Страница 144 из 165
Каша была и впрямь на редкость вкусна, мы уже давно не ели такой. Это была не каша, а музыка, вальс «Невозвратное время». Все мы знали, что легкомысленный пир будет нам стоить неделю сухоедения. Но это никого не смущало. В дни революции мы все тосковали по праздничным выходам из серых буден.
Вечер прошел оживленно и уютно. Владимир Федорович, которого все знали только по сцене, оказался весьма умным и зорким наблюдателем жизни и очень интересным собеседником.
Был он в тот вечер, что называется, в большом ударе. Оно и понятно. Попасть в зиму 20–го года из нервной, тесной, грязной Москвы, опозоренной человеконенавистническими плакатами и декретами, в тихие, чистые снега, в просторный деревенский дом, в дружеский круг сплоченной интеллигентной семьи, было все равно, что во сне очутиться в старой дореволюционной России.
Характерно, что как раз в Ивановке не столько теоретически, сколько практически «приявшей», как стали говорить впоследствии, революцию, живее и дольше сохранялся облик дореволюционной России, чем где бы то ни было по соседству. Те из помещиков, что упорно отказывались хоронить старый мир, лишались и возможности наследовать ему.
Особенно был поражен духом и обиходом нашей деревенской жизни мой сослуживец по Государственному показательному театру Василий Григорьевич Сахновский.

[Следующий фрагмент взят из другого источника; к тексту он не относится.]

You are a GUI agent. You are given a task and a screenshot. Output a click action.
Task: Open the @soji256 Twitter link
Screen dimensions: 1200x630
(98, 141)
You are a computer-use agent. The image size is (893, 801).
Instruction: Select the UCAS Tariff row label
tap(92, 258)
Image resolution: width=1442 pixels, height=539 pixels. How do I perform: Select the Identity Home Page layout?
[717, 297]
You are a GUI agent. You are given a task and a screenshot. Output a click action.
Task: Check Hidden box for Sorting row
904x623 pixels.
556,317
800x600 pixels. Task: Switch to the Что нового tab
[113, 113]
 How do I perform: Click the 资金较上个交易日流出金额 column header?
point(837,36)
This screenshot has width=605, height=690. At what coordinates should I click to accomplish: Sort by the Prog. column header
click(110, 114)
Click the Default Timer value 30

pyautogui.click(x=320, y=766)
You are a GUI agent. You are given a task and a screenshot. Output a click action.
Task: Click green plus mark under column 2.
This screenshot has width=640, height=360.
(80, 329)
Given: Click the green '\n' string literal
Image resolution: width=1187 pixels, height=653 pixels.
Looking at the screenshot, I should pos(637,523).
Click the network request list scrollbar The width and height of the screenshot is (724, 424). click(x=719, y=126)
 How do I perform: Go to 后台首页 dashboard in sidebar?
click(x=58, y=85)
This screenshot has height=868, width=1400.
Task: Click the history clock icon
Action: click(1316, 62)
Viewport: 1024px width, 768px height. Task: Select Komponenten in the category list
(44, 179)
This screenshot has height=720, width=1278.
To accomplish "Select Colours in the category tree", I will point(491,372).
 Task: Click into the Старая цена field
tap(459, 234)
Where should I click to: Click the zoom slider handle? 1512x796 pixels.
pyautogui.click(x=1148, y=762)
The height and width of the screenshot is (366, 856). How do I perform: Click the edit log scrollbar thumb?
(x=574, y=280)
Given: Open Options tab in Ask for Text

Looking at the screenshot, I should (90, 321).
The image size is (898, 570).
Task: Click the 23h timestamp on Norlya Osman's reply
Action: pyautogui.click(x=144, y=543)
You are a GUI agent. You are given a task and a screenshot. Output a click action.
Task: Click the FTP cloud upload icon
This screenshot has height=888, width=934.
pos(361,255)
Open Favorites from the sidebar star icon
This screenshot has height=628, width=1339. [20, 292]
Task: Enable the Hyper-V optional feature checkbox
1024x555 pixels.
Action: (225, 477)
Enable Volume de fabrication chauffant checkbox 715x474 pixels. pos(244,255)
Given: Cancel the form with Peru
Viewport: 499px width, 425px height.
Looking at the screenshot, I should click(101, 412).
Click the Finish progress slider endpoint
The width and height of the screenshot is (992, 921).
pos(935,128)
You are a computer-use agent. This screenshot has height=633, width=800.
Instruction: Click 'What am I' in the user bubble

Времени его приезда я точно не помню. Помню только, что это было летом и в большой праздник. Скорее всего, Сахновский был у нас на Троицу в 1921–м году. Ждал я Василия Григорьевича, с которым очень сдружился, с радостью и нетерпением. Часто поглядывал на барометр. Хотелось, чтобы Ивановка как раз ему, тонкому ценителю скромной красоты среднерусской природы и любителю деревенской жизни, улыбнулась своею самою милою улыбкой.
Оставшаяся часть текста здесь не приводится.